**Source data**:
▬▬▬
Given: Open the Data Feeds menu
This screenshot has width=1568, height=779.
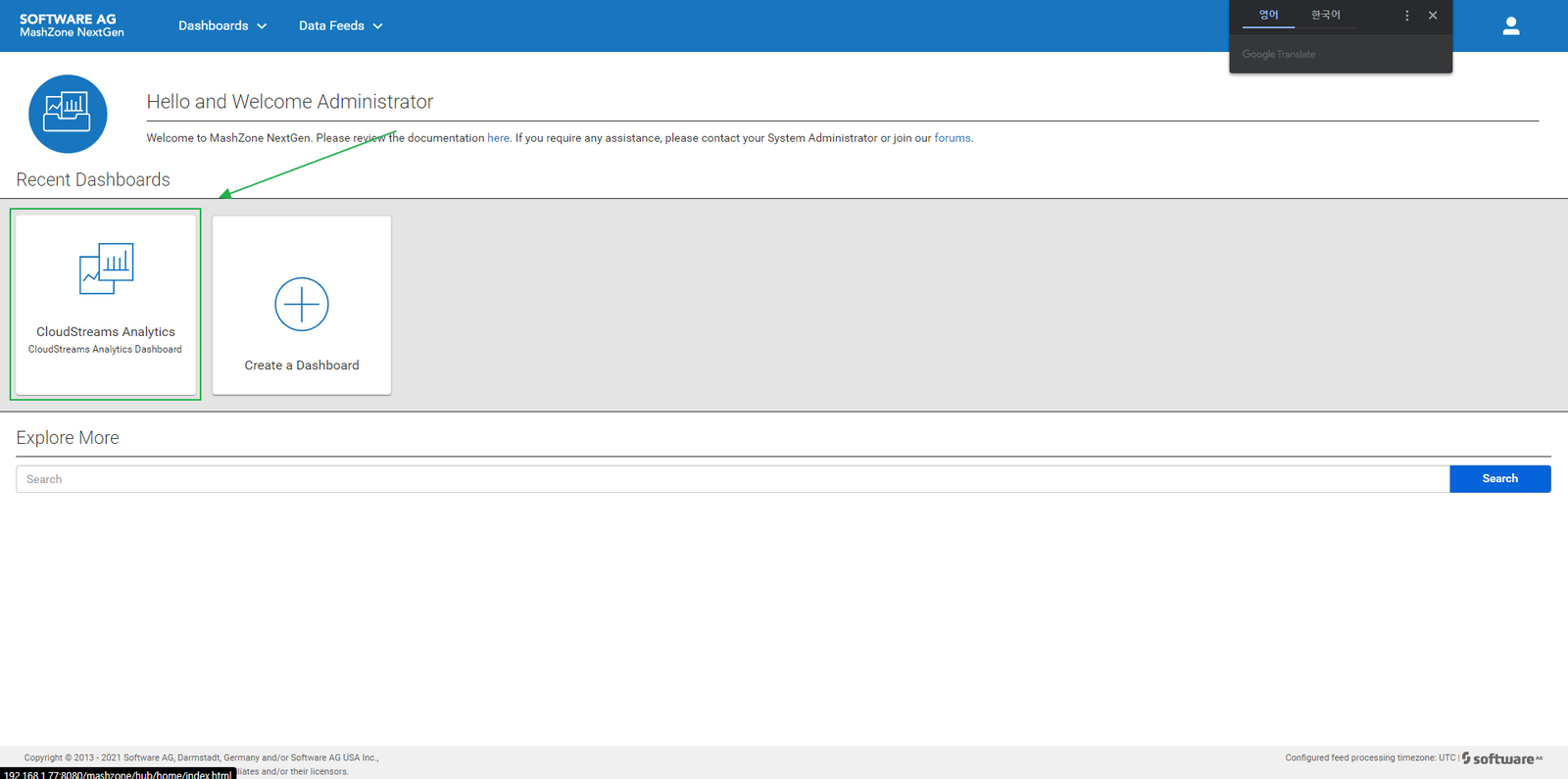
▬▬▬
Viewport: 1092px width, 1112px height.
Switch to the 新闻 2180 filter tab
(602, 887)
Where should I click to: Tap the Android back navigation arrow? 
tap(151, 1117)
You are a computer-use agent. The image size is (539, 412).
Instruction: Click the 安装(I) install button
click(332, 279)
▬▬▬
**Work to be completed**: When a line above contains the string "width", copy that line.

**Solution to the exercise**:
This screenshot has width=1568, height=779.
Viewport: 1092px width, 1112px height.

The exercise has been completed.